Dokter akan bertanya tentang gejala, riwayat keluarga, dan riwayat medis, serta pilihan gaya hidup, seperti apa yang mereka makan dan minum dan apakah mereka merokok. Mereka juga akan melakukan pemeriksaan fisik untuk memeriksa nyeri perut atau kelumpuhan.

Mereka juga dapat melakukan tes darah untuk mengidentifikasi apakah ada kelebihan zat tertentu yang mengindikasikan kanker. Mereka juga dapat melakukan penghitungan darah lengkap untuk mengukur jumlah sel darah merah dan putih, serta trombosit dan hemoglobin.

Jika dokter mencurigai kanker lambung, mereka akan merujuk individu tersebut ke spesialis penyakit lambung untuk menjalani tes. Spesialis ini dikenal sebagai ahli gastroenterologi.

Langkah  langkah diagnostik dapat mencakup yang berikut ini.

Endoskopi bagian atas

Spesialis menggunakan endoskop untuk melihat ke dalam perut. Mereka memeriksa kerongkongan, lambung, dan duodenum, yang merupakan bagian pertama dari usus kecil.

Jika dokter mencurigai kanker, mereka akan melakukan biopsi untuk mengumpulkan sampel jaringan, yang akan mereka kirim ke laboratorium untuk dianalisis.

CT scan

Sebuah CT scan menghasilkan rinci, gambar multi-sudut daerah di dalam tubuh.

Sebelum CT scan, dokter mungkin akan menyuntikkan pewarna atau meminta orang tersebut untuk menelannya. Pewarna ini memungkinkan pemindai menghasilkan gambar yang lebih jelas dari area yang terkena.

Menelan Barium

Individu menelan cairan yang mengandung barium yang melapisi kerongkongan dan perut. Ini membantu mengidentifikasi anomali di perut selama sinar-X.

Seorang ahli radiologi kemudian akan mengambil rontgen esofagus dan lambung.

Faktor risiko

Faktor-faktor tertentu meningkatkan risiko kanker, termasuk:

Kondisi medis

Kondisi yang terkait dengan kanker lambung meliputi:

  • Infeksi H. pylori di perut
  • metaplasia intestinal, di mana sel-sel yang biasanya akan melapisi usus melewati lapisan lambung
  • tukak lambung peptikum
  • gastritis atrofi kronis, atau radang lambung jangka panjang yang membuat lapisan lambung lebih tipis
  • anemia pernisiosa, yang mungkin berkembang karena kekurangan vitamin B12
  • polip perut

Kondisi genetik tertentu menambah risiko kanker lambung, termasuk:

  • Sindrom Li-Fraumeni
  • familial adenomatous polyposis (FAP)
  • Sindrom Lynch
  • darah tipe A

Merokok

Perokok jangka panjang yang teratur memiliki peningkatan risiko kanker lambung bila dibandingkan dengan bukan perokok.

Sejarah keluarga

Memiliki kerabat dekat yang pernah atau pernah menderita kanker lambung dapat meningkatkan risiko.

Diet

Orang yang secara teratur mengonsumsi makanan asin, asinan, atau merokok memiliki risiko lebih tinggi terkena kanker lambung. Asupan daging merah dan biji-bijian olahan yang tinggi juga meningkatkan risiko kanker lambung.
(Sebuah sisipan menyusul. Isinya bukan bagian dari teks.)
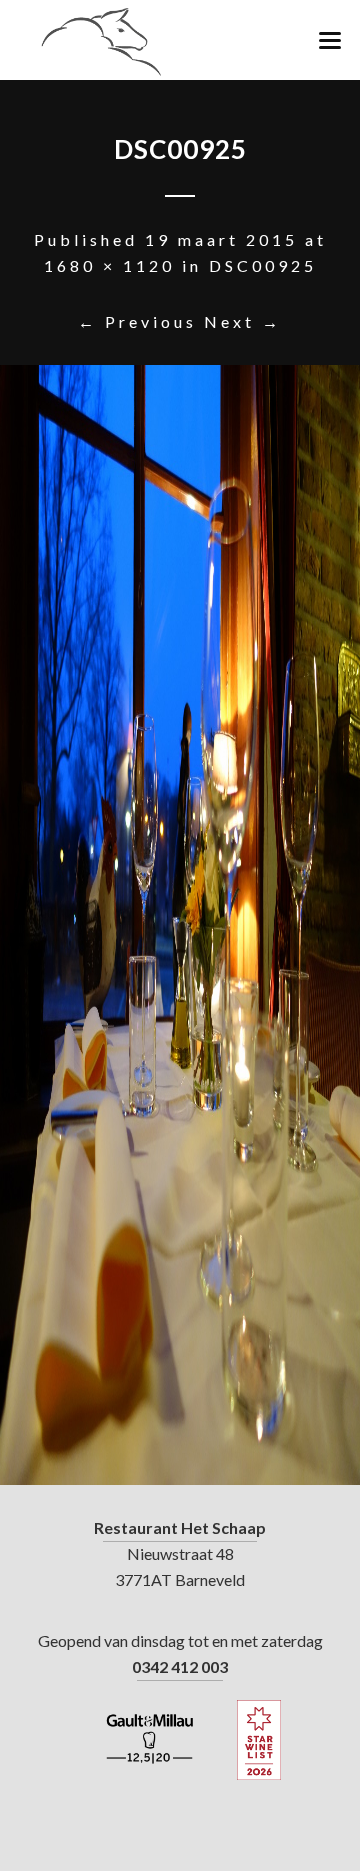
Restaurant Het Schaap (180, 1527)
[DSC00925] (180, 925)
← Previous (137, 321)
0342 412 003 (180, 1666)
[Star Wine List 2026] (259, 1740)
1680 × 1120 (109, 265)
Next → (243, 321)
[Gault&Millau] (150, 1740)
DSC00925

Beberapa makanan mengandung zat yang mungkin memiliki kaitan dengan kanker. Misalnya, minyak sayur mentah, biji kakao, kacang pohon, kacang tanah, buah ara, dan makanan kering lainnya serta rempah-rempah mengandung aflatoksin. Beberapa penelitian telah mengaitkan aflatoksin dengan kanker pada beberapa hewan.

Usia

Risiko terkena kanker perut meningkat secara signifikan setelah usia 50 tahun. Menurut American Cancer Society, 60% orang yang menerima diagnosis kanker lambung setidaknya berusia 65 tahun.

Seks

Pria lebih mungkin terkena kanker perut daripada wanita.

Beberapa prosedur bedah

Pembedahan untuk perut atau bagian tubuh yang mempengaruhi perut, seperti pengobatan maag, dapat meningkatkan risiko kanker perut bertahun-tahun kemudian.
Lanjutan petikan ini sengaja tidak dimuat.